Published June 2
The reaction to Publicis’ acquisition of LiveRamp has so far hinged on one word: neutrality, or rather the loss of it.
But one industry veteran thinks that argument is missing the main point.
“Hardly anyone is discussing the true question. Will this acquisition improve effectiveness for advertisers? The answer is no,” said Nick Manning, co-founder of Manning Gottlieb OMD, now an independent advisor.
His view reflects a broader sentiment in Britain's ad industry: the neutrality that made LiveRamp valuable has effectively disappeared, taking much of its appeal with it.
“LiveRamp's value was being Switzerland, the layer a retailer, a publisher and a rival holding company could all plug into without asking who owned the pipes. Once the parent represents specific brand advertisers, that question cannot be unasked,” said Paul Wright, Uber Advertising’s former head of EMEA and now a strategic consultant and advisor.

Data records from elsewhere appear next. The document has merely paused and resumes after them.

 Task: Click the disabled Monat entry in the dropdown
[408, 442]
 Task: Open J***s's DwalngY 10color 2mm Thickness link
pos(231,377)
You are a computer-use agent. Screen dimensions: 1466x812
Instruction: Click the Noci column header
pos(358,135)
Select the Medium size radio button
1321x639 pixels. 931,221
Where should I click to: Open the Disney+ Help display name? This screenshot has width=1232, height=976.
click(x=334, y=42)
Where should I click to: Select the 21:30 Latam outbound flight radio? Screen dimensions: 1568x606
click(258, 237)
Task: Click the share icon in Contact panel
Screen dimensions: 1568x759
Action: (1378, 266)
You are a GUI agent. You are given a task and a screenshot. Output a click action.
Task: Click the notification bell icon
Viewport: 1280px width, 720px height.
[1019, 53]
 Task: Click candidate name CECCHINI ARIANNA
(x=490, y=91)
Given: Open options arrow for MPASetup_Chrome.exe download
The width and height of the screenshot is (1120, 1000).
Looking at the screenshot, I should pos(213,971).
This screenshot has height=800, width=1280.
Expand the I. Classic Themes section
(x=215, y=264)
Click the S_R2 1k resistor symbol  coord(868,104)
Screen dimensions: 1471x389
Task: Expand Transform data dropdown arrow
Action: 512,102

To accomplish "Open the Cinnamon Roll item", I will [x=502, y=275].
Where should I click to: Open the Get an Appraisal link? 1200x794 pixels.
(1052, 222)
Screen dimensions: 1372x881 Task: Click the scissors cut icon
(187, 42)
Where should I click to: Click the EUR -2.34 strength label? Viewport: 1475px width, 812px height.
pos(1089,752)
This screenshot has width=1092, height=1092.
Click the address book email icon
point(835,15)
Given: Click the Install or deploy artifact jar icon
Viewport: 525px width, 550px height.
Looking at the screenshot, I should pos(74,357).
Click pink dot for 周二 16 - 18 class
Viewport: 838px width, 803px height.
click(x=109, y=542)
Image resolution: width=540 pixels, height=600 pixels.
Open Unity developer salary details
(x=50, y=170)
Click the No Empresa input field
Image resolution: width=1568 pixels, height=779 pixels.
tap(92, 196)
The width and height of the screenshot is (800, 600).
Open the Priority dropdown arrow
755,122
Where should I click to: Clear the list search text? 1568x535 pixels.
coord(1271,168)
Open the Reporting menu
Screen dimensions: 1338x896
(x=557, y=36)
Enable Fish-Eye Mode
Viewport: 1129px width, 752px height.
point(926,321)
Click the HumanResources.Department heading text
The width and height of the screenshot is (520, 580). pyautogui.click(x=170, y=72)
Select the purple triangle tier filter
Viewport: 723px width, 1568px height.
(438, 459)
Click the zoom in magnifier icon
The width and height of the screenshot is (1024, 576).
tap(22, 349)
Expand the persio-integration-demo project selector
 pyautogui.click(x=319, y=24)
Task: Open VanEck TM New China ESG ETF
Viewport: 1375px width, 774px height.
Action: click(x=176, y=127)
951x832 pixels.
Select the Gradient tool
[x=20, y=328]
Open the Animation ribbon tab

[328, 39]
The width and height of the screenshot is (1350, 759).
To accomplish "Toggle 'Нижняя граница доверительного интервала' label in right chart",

Industry watchers across the U.K. and Europe see the deal as another step toward a more fragmented advertising landscape, eroding one of the last remaining neutral intermediaries in a market increasingly dominated by closed ecosystems such as Meta and Amazon.
Outside of the U.S., where LiveRamp generates most of its revenue, the situation is further complicated by a patchwork of data and privacy regulations.
“In regulated markets like the U.K. and Europe, trust, transparency, and independence remain critical,” Colin Grieves, managing director UK and Ireland, marketing services at Experian, said. “Neutrality in data infrastructure is defined as much by market perception as technical design. Ownership changes inevitably shift how that neutrality is perceived and ‘felt’ across the ecosystem.”
Publicis and LiveRamp have already pushed back against claims that the acquisition compromises neutrality. But Wright pointed out that the precedents were “unforgiving”: after IPG and WPP acquired Acxiom and InfoSum, respectively, the clients of both ad tech firms became increasingly uneasy, he said.
Advertisers rush to contain the fallout
Just days after the announcement, agencies and advertisers are already reassessing their ad-tech strategies, looking for ways to reduce dependence on a Publicis-owned LiveRamp.
“As agencies reassess their strategies, brands and publishers will follow suit – placing the same emphasis on control, flexibility, and avoiding dependency on any single ecosystem,” said Grieves.
All this is happening as more advertising workflows become automated, increasing the value of the data used to inform and optimize those systems, said Grieves.
“The neutral middle is gone. Omnicom has Acxiom, WPP has InfoSum and Open Intelligence, and Publicis now has LiveRamp alongside Epsilon, CitrusAd and Lotame. Each holding company is pulling clients onto its own data layer,” said Wright.
For rival agency groups,the acquisition may accelerate efforts to build or adopt alternatives. “They will look for alternatives because they don’t want to put money in Publicis’s pockets, which some already do via Epsilon,” said Manning.
Indeed, Omnicom is already moving away from LiveRamp’s RampID and developing its own ID solution. Grieves added that there will also be greater scrutiny of governance and transparency, particularly in Europe, where clients will demand stronger controls around data usage, auditability, and separation of interests.
Retailers are watching closely
The acquisition is also raising concerns among retail media networks.
“First-party data is a retailer's crown jewels,” Wright said. “The deal forces a structural question: if the identity layer is owned by a holding company that also represents the brands buying your media and advises competing retailers, where is the firewall?”
Although British and European retailers have lived with a similar tension for years — CitrusAd, part of Publicis, powers onsite retail media for the likes of Tesco and Carrefour — the LiveRamp deal could intensify those concerns.
According to Wright, some retailers have already begun to reconsider their partnerships. “A retail media client of mine told me within days of the announcement that they would now review their position and reassess which platforms to partner with,” said Wright.
The reaction underscores the strategic importance retail media now holds for retailers. “I don’t think the retailers have worked so hard to create new, meaningful revenue streams, to see the potential for some of the control of that shift away from them,” said Grieves.
As the latest consolidation reshapes the digital advertising landscape, brands, agencies, and retailers are finding out – perhaps unwillingly – the importance of one value they now all have in common: neutrality.
“Neutrality will hold in the contracts and probably in the engineering. It will not hold in perception, and in this business, perception is the product,” Wright said.